I’d always expected to feel powerful during pregnancy, but in truth I was startled by how vulnerable it made me. The feminist in me hated that I just couldn’t do the same things I used to, that I’d have to ask for help with a heavy suitcase, for example. It was a real dent in my pride, just as I was starting to get my body back again after the accident. I couldn’t help wondering if I was right to put my body through this so soon after a major trauma.

Having had 11 surgeries over the previous two years, Lucy told herself that her C-section would be a walk in the park. Pictured: Mat and Lucy

The planned C-section meant we got to choose the day of our baby’s arrival within a short window. We decided to pick a date that would mean our baby’s 18th birthday would be on a Saturday, so on October 17th last year, at 7am, we headed to the hospital.

‘One baby please,’ my husband said when we arrived at the labour ward. ‘Ah, you must be our 9am C-section,’ the nurse beamed. ‘Let’s get you ready.’

Having clocked up 11 surgeries over the previous two years, I cockily asked for a clear drape for the surgery, ‘so I could watch it all happen’. It will be a walk in the park, I told myself. I couldn’t have been more wrong.

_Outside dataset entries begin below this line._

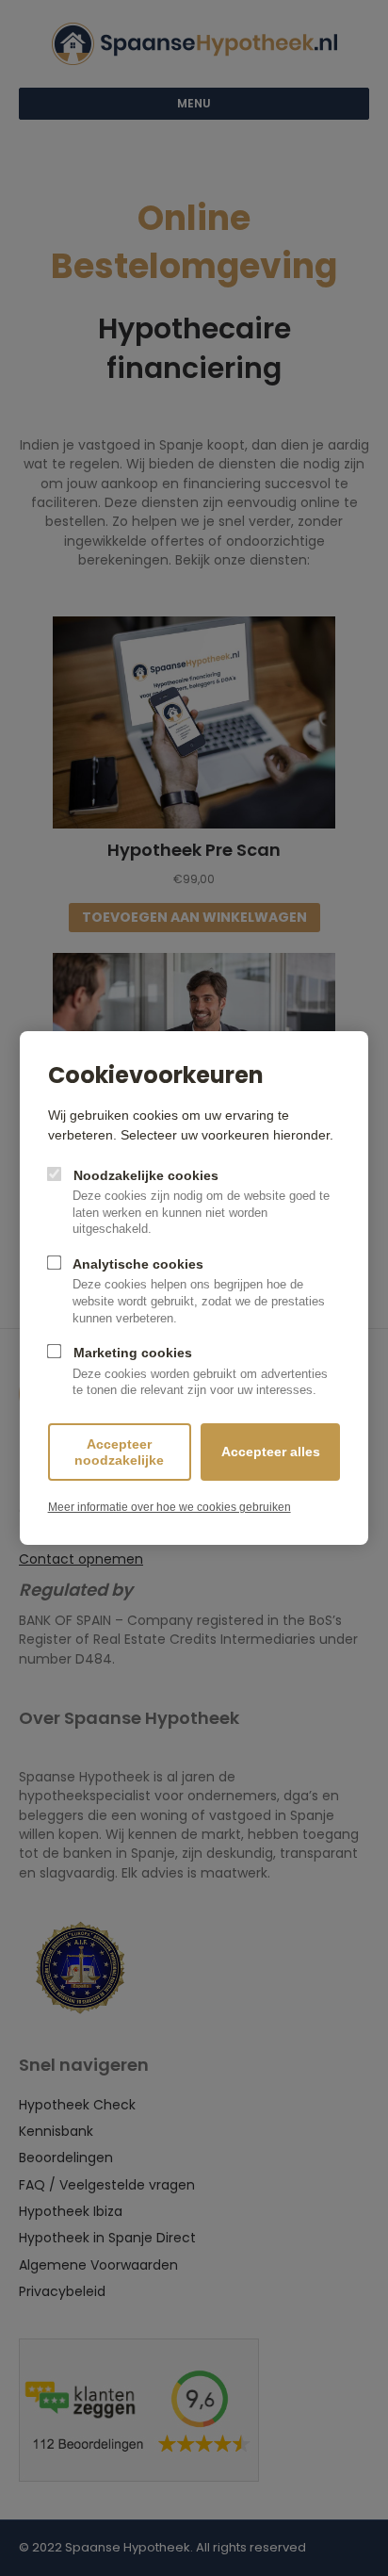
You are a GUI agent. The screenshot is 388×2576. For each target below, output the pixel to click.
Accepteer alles (270, 1451)
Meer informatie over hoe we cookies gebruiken (169, 1507)
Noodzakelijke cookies (200, 1202)
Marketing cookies (199, 1371)
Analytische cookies (197, 1290)
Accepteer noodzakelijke (119, 1452)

What I failed to remember, foolishly, is that I had been asleep for all of the other surgeries, and hadn’t had to watch them rifle around my intestines like they were doing the washing up inside my stomach.

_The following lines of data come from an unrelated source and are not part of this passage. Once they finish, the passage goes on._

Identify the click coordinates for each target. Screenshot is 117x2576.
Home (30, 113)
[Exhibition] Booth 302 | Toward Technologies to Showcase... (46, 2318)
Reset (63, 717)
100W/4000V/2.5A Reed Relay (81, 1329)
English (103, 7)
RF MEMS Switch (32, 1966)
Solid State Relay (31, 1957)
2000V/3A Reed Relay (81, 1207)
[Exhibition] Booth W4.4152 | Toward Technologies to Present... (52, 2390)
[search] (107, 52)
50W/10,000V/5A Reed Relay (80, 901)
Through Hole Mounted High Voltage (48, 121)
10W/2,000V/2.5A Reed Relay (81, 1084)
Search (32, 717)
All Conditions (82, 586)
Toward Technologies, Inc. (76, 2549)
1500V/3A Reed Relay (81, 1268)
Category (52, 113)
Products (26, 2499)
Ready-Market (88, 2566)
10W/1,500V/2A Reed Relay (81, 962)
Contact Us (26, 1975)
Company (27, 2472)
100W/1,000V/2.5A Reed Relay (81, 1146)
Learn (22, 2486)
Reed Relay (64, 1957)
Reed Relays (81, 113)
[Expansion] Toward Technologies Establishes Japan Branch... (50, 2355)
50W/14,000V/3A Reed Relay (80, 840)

Explaining her experience of giving birth, Lucy admits she had never felt so overwhelmed and had tears streaming down her face. Pictured: Lucy and Mat with baby Fox

It was the most intense two hours of my life, as the magnificent (all-female) team of surgeons, anaesthetists, technicians and nurses carefully navigated their way around my scar tissue, releasing lesions here and unsticking tissue there. I focused intently on my husband whose attempt at steely composure failed to mask his fear and queasiness, both of us wondering when the torture would end.

And then the miracle happened.

‘It’s a boy!’ Matt spluttered as the surgeon held up a tiny human in front of the clear drape, like baby Simba in the Lion King.

I held my breath and stared, tears streaming down my face. I have never felt so overwhelmed.

He was perfect, absolutely perfect. I only realised in that moment that I had utterly convinced myself something would be wrong with him. How could such a shattered body produce something so utterly perfect, a tiny person with a little button nose and tiny, tiny hands?

Lucy revealed that the past two years of life have scattered her body in a total of 15 scars, with each a reminder of a step in her journey. Pictured: Lucy and baby Fox

‘Is he a Fox?’ I asked my husband, after he had been placed on my chest while the surgeons sewed me back up.

We had planned to call him Fox – but only if he looked like the kind of baby who could carry off a cool name.

‘I think he is,’ Matt said, his smile wide.

Four days later, I was on my way home with baby Fox sleeping in my arms. Breathing in the stillness of the morning and beaming at a passer-by in her wheelchair, I remembered my time in rehab and the lessons I learned in simplicity, in gratitude, and in finding the joy of each small moment. I soaked up the sensations, feeling as if I could burst with happiness.

The tribulations of the last two years have scattered a total of 15 scars across my body, each a reminder of another step in my journey back to where I am today.

Lucy explained that she feels like the luckiest person in the world. Pictured: Lucy and baby Fox

The final scar marks the birth of baby Fox, now four months old, and my rebirth as a mum – a mum who is alive, a mum with a story to tell, a mum who might just be the luckiest person in the world.

Not long ago I found a small pot of gold powder on our dining room table, alongside a card from my husband. The card explained that, in Japanese culture, when a precious piece of pottery is broken it is fixed with lacquer mixed with powdered gold, and the breaks are duly recognised as part of the object’s history. The practice is called Kintsugi, and the result makes the fixed piece even more beautiful than it was before.

‘Which is exactly what your scars do to you’, the note said. I am grateful for each and every one of them.